Ein Kollektiv von vier österreichischen Regisseuren hat sich wie eine Handvoll JournalistInnen vor ihnen genau diese Frage gestellt und Brunhilde Pomsel zum Interview gebeten. Als Sekretärin Joseph Goebbels diente sie in der Schreibstube des nationalsozialistischen Propagandaministers und damit in einem Zentrum der Macht. Sie verdiente für die Zeit so gut, dass sie mit dem Geld wenig anfangen konnte, weil es kaum etwas zu kaufen gegeben hätte. Schöne Kleider hätte sie sich schneidern lassen. Aber das hatte doch nichts mit dem Propagandaminister zu tun, wird Brunhilde Pomsel erzählen. Und vieles mehr.

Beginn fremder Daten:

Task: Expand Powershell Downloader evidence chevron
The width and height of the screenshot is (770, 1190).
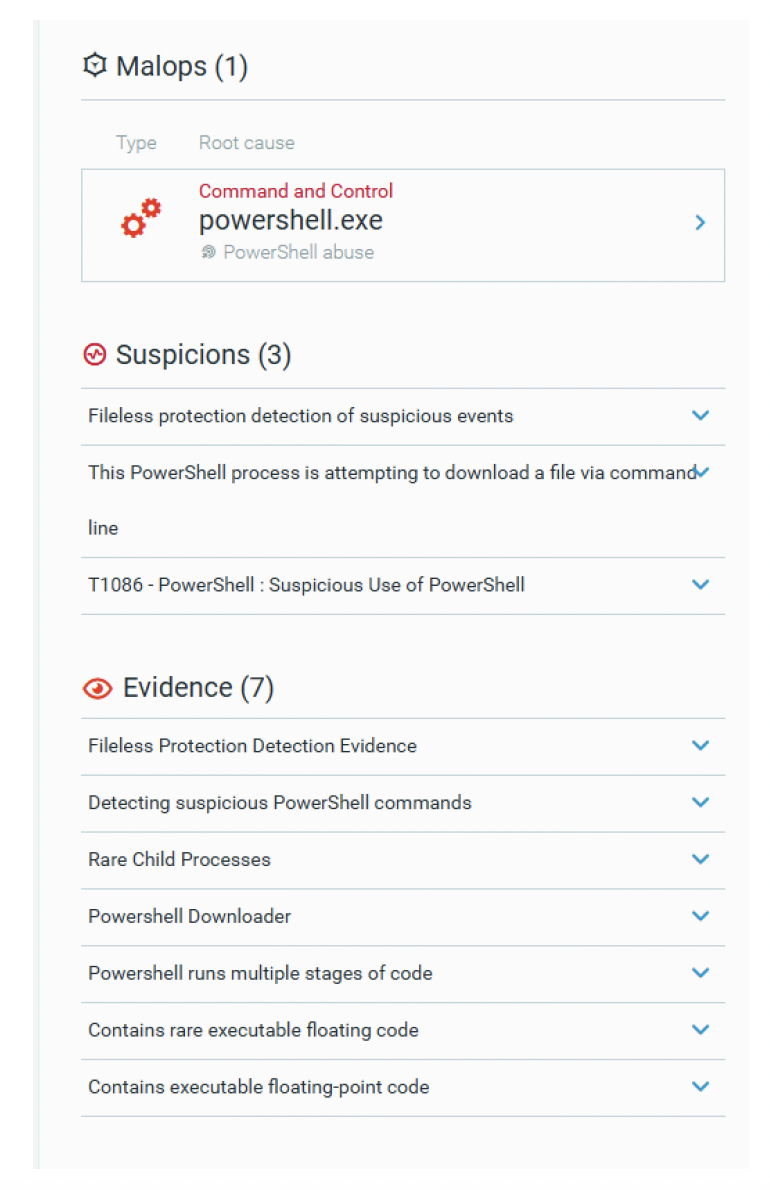Action: point(700,916)
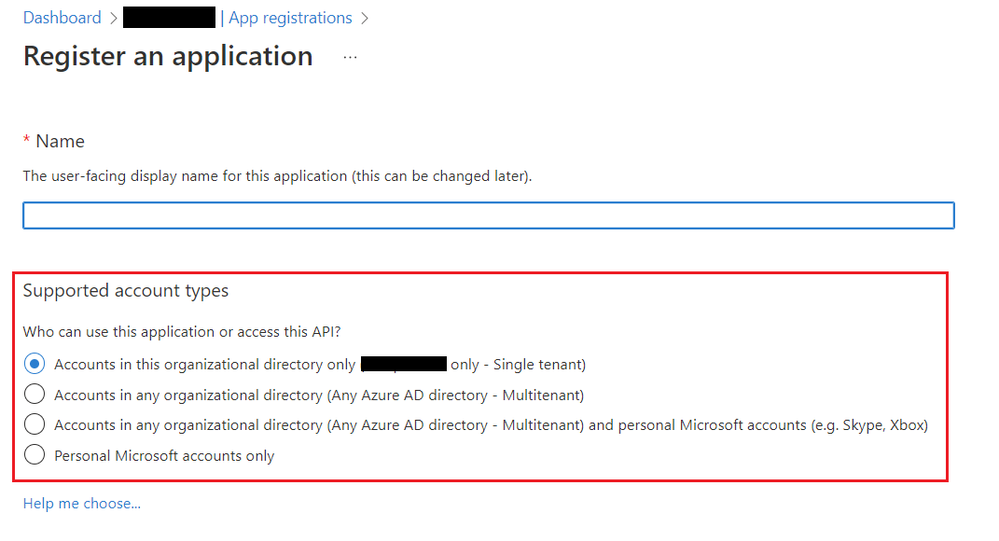This screenshot has height=541, width=999.
Task: Click the Supported account types heading
Action: coord(126,291)
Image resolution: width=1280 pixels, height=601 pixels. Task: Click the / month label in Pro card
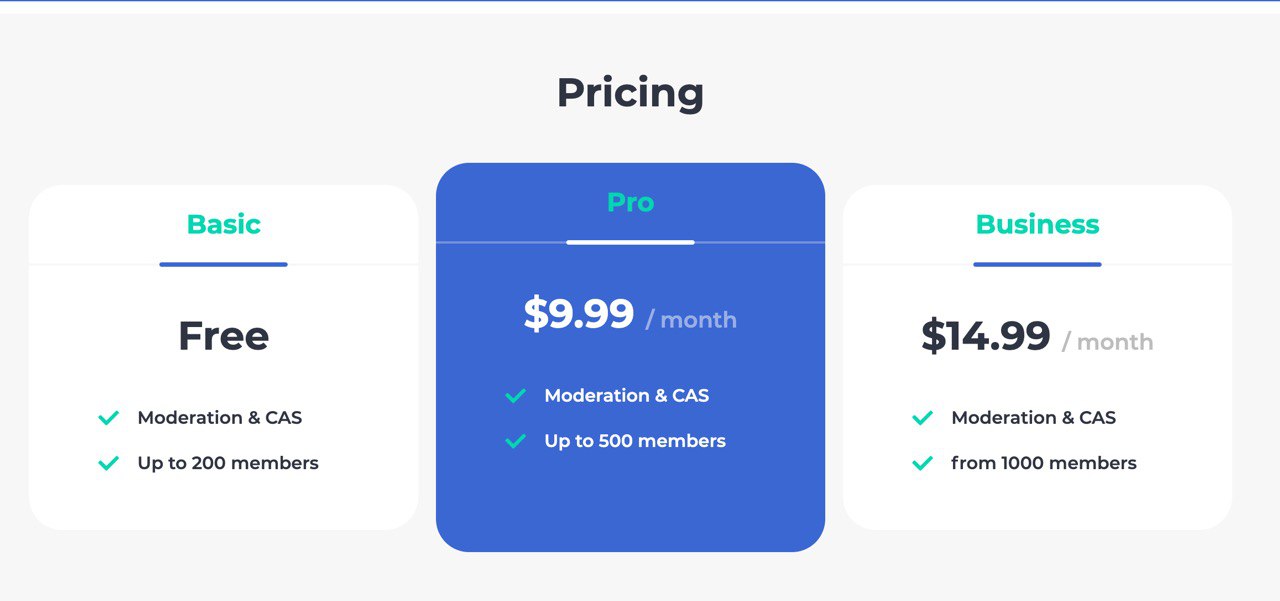coord(691,320)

Manchen ZuschauerInnen wird die alte Dame mit ihren tiefen Gesichtsfalten sympathisch, sie weiß sich Gehör zu verschaffen und dann macht ihr und dem Publikum die Dramaturgie einen Schnitt durch die Rechnung. In den letzten Minuten des Films gibt es kein Einsehen bei Frau Pomsel. Und wer hat Nachsicht mit ihr? Und wenn ja, was sagt das, was fängt man an damit?

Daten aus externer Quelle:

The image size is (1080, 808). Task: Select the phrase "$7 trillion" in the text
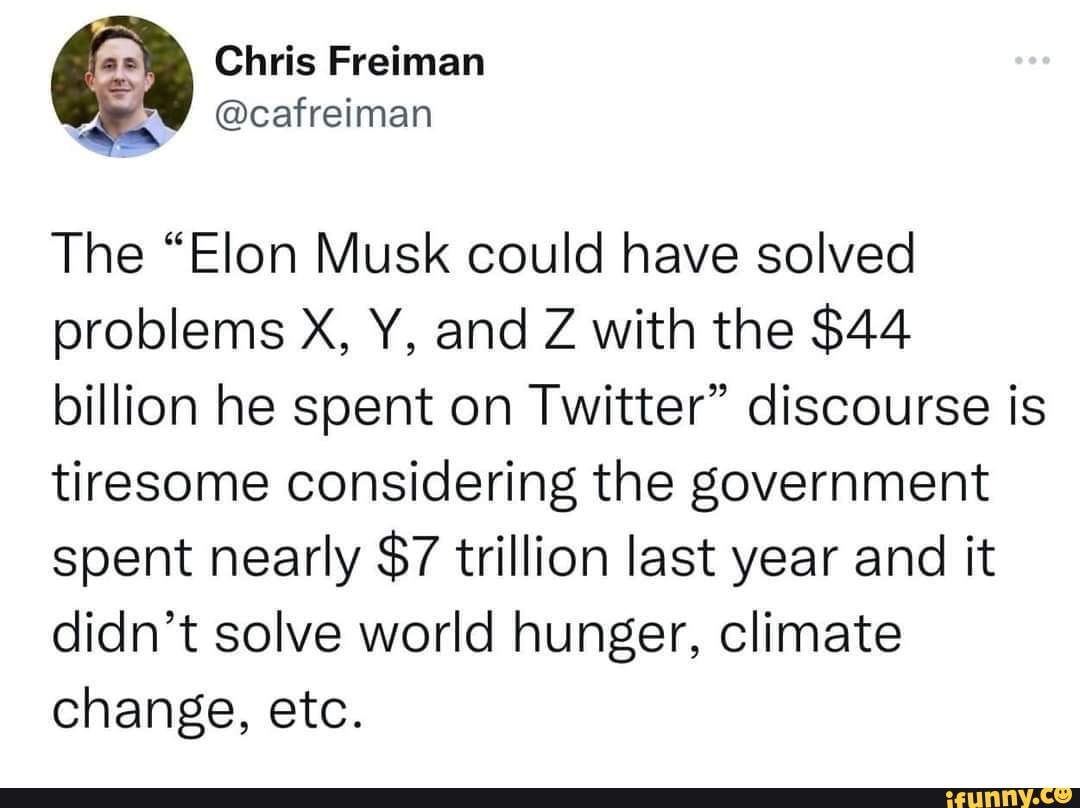(490, 557)
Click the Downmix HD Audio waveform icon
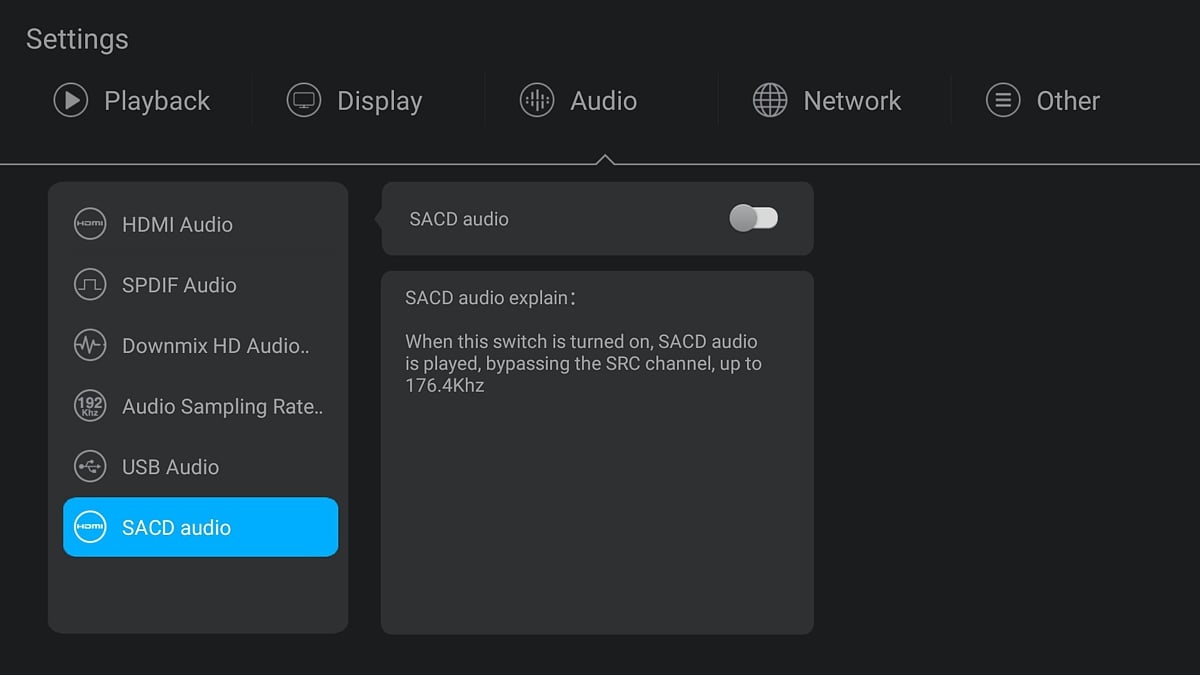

Bezeichnet sie Goebbels in den Anfangsminuten als tobenden Zwerg im Sportpalast 1933 - im Arbeitsalltag später sei er anders gewesen-, so habe sie einfach getippt. "Ein deutsches Leben" muss und sollte einzig am Stück angeschaut werden. Denn Pomsels Narrativ ihrer persönlichen Geschichte, komprimiert aus dreißig Stunden Interviewmaterial, stellen die Filmemacher die politische Dimension ihrer Arbeitszeit im Nationalsozialismus sorgfältig ausgewählten historischen Aufnahmen entgegen, die das Holocaust-Museum in Washington und das Steven-Spielberg-Videoarchiv für kommende Generationen bewahren.

Cut. Wir streamen!

Heute live
im Schubert Kino Graz und auf der FM4 Facebookseite ab 12 Uhr und ab 19 Uhr in der FM4 Homebase, die sich eine Stunde lang der Diagonale widmet.

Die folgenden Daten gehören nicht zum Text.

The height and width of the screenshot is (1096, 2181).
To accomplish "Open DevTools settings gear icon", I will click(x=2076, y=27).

Die Diagonale hat noch immer keinen roten Teppich, obwohl Veronika Franz und Severin Fiala auch in Graz sind und die beiden sind ja aktuell Hollywood sehr nah. Den Teppich hat auch eine Abordnung der FM4 Filmredaktion im Funkhaus gelassen. Doch: Heute Mittag heißen wir im Schubert Kino FilmemacherInnen wie Josef Hader, Marie Kreutzer, Nina Kusturica, Wolfgang Möstl und Antonin B. Pevny willkommen! Der Countdown läuft, die freudige Aufregung steigt!

Jan Hestmann, Josef Hader und Christoph Sepin

FM4

Die Diagonale beschäftigt sich dieses Jahr in einem großen Programmschwerpunkt mit der Verbindung zwischen Pop und Kino, auch FM4 nimmt das zum Anlass sich programmatisch dem Thema zu widmen. Jan Hestmann und Christoph Sepin wollen wissen, ob Musik und Film Hand in Hand gehen? Wie wichtig ist das Zwischenspiel und kann das Eine überhaupt ohne das Andere stattfinden?

Im Live-Stream auf facebook und heute Abend in der FM4 Homebase sprechen wir mit unseren Gästen nicht nur über die Wichtigkeit von Popmusik im Film, sondern davon ausgehend auch über die filmische Darstellung von Themen wie Erwachsenwerden, Migration und der Zukunft des österreichischen Films.